In the month of November, employers in the state of Minnesota added over 10,800 jobs as the unemployment rate in the state dropped to 5.7 percent, according to data released by the Minnesota Department of Employment and Economic Development, according to Twin Cities Business.
During the course of the month, the unemployment rate dropped by 0.2 percent. The rate for October rose from 5.8 percent to 5.9 percent after an adjustment. In October, an original estimate said that 8,100 jobs were cut, but that number was edited down to just 4,800 jobs cut.
The Department of Employment and Economic Development Commissioner, Katie Clark Sieben, released a statement that said the labor market in Minnesota “continues to make progress, having recovered more than 100,000 jobs since September 2009. The state has regained jobs at a pace well ahead of the nation during that period.”
According to Steve Hine, the research director for the department’s labor market information office, said during a conference call on Thursday that the labor market in the state is on “much firmer footing.” He noted that the state has gained 64.5 percent of the jobs that were lost during the recession. Over the past year, Minnesota has added 55,200 jobs, which is a rate of growth of 2.1 percent. That beats out the 1.4 percent rate of growth for the country during the same time frame.
In November, the trade, transportation and utilities sector added 5,200 jobs, which was the most of any industry. Hine said that the growth can be attributed to retail hiring, which has been fueled by strong sales during the holidays. In November, the state added 9,300 retail jobs on a non-seasonally adjusted basis. This was the state’s largest gain in at least a decade, according to Hine.

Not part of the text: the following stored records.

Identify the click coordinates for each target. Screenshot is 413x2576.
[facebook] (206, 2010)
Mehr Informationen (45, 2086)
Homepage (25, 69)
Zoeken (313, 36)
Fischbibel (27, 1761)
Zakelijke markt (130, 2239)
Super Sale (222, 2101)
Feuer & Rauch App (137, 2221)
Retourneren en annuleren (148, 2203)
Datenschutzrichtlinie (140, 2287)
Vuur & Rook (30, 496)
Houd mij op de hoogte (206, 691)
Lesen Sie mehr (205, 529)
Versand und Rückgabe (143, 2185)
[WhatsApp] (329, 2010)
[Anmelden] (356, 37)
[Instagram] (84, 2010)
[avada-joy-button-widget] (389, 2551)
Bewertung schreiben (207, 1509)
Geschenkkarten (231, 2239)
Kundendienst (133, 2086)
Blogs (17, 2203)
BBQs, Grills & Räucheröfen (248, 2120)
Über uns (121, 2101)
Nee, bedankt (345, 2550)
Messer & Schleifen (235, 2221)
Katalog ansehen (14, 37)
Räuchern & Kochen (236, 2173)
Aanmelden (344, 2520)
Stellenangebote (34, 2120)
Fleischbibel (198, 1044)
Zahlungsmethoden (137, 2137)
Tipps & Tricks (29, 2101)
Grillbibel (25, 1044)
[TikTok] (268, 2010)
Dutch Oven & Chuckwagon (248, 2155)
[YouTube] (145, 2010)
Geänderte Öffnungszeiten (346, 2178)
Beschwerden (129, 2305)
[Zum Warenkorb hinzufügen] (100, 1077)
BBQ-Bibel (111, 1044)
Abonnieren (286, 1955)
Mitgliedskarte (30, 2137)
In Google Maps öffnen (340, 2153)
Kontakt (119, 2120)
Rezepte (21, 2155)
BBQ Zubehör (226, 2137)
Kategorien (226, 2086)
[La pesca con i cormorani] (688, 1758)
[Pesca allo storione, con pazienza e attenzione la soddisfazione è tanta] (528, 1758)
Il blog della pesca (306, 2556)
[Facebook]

Education and health services added 3,800 jobs; leisure and hospitality added 3,200 jobs; other services added 1,500 jobs; construction added 1,300 jobs and manufacturing added 800 jobs in the month of November. There were sectors in November that lost jobs. Those sectors include professional and business services (1,900 jobs lost); information (1,300 jobs lost); government (1,300 jobs lost); financial activities (400 jobs lost) and mining and logging (100 jobs lost).
Hine noted that the jobs report for November was ‘a relief,’ but also said that there are indicators that suggest that Minnesota could witness ‘some flattening of our rate of growth.’ Hine said that adjusted new claims for unemployment insurance increased in November and online job postings decreased by 1,500 in November.
When it comes to year-over-year statistics, the education and health services industry has added 23,300 jobs, which is the greatest increase out of all the industries.